### DOCUMENT SECTION
┌──
25 Songs, 3 Reasons: Why “one-off spectaculars” are good for the web

Davide Bortot
A Color Bright
Published in
7 min readMar 18, 2016

Last week, the New York Times published a piece about the 25 Songs That Tell Us Where Music Is Going. It’s the kind of piece that a lot of design and code purists have deemed bad for the web: more artefact than article, existing in its own little universe. But I instantly liked it. It’s simple and sublime at the same time. And it reminded me of why such pieces can in fact contribute to a better web.

More Snow Fall or less Snow Fall?

It’s been more than three years now since the same New York Times published Snow Fall, an article on the 2012 avalanche in Tunnel Creek, full of stunning footage, 360° video and infographics, and then-cutting-edge web technology.

Not only did that piece take a natural disaster to rare prominence, it also defined a new category of Internet. “Interactives” and “digital storytelling” went on to become the seasonal buzzwords, hot property for creative agencies and the subject of many a think-piece alike. Finally, marketers and bloggers raved in unison, here was someone tapping the full potential of the web and telling a story in a way that was truly unique to the digital space.

Others were not so euphoric. Interactives of this type, they said, were cluttering the web with their excessive use of decorative video and showcase-like display of technology. What looked like innovation on first sight was in fact a huge step back — a b2b exhibition of shallow hat-tricks slowing down the web for no real benefit, and ignoring the realities of an overwhelming majority of users. And, hey, who had actually READ Snow Fall after all?

Regardless of which side you were one (or are on, for that matter — the discussion outlined above is probably being had in a meeting room somewhere in the world right now) Snow Fall became one of biggest clichés of the all-Internet-everything era. Interactive. Immersive. Engaging. You name it. If you are an agency type who’s in the business of selling branded content to those who can afford it, you probably still love Snow Fall. If you are a proud owner of a Medium account, you probably started to hate it at some point. Bloated, incompatible, vain, short-lived, pointless, dangerous.

1 Song That (Maybe) Tells Us Where Music Is Going

25 Songs That Tell Us Where Music Is Going clearly falls into this category of interactive. The piece comes with its own design touches outside the usual NYT framework, a variety of scrolling effects, and two VR videos to enhance the linear reading experience. Even more so, it passingly gave this type of article a new category name — the subheader called it a “one-off spectacular”.

“One-off spectacular” is an excellent name

Much like most of the reporting and visuals in the piece, this category name is excellent. It’s excellent not just because “interactive” is so stupid (Ever seen a non-interactive website?). It’s excellent because it highlights two essential points that are usually overlooked when the repercussions of these types of articles — New York Mag’s One Block, Bloomberg’s What Is Code, The Intercept’s The Drone Paper, you name it — are discussed.

They are one-offs in that they are presents exceptions to a valuable rule, Gönnungen as we say around here. They are not meant to be suggestions for the future of the web, more like guilty pleasures: the one time a year you go to McDonald’s.
└──
### WHAT THIS EXERCISE ASKS
1. Retype the part of the essay on one-off spectaculars that opens with the words containing "Last week, the" and closes with "a better web.".
2. Render this sentence from the essay on one-off spectaculars in Spanish: "It’s simple and sublime at the same time."
3. Proceed with the essay on one-off spectaculars, starting right after its final sentence.

### SUPPLIED MATERIAL
┌──
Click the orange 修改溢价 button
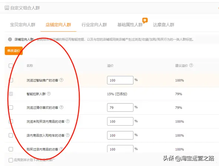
└──
### WRITTEN RESPONSES
1.
Last week, the New York Times published a piece about the 25 Songs That Tell Us Where Music Is Going. It’s the kind of piece that a lot of design and code purists have deemed bad for the web: more artefact than article, existing in its own little universe. But I instantly liked it. It’s simple and sublime at the same time. And it reminded me of why such pieces can in fact contribute to a better web.

2. Es simple y sublime al mismo tiempo.

3.
They are also spectacles in that they are designed to be more than what’s useful. The bells and whistles are part of the concept, and pointing out that they are just bells and whistles misses the point. To say that the whole web should be like Snow Fall is to say that every building should be like the Eiffel Tower. But was it really that bad of an idea to build the Eiffel Tower?

For designers, one-off spectaculars can be an inspiration in the truest sense of the word: not so much a reference point but a creative impulse.

For developers, they can be an opportunity to shine and get credit from a broader audience that don’t care about technical details and code quality as long as their favourite app “works”.

And for the publishing business — a business that’s still struggling to find new sustainable business models amid a truly historic shift — they can generate some much-needed revenue.

A business opportunity for digital publishers

That’s of paramount importance. If we want media businesses to partake and invest in the evolution of the web; if we want to avoid a world in which consumer brands are the only institutions that can afford to pay writers, photographers, and illustrators; if we want to read, watch, hear great journalistic work, then money will have to be put into the system.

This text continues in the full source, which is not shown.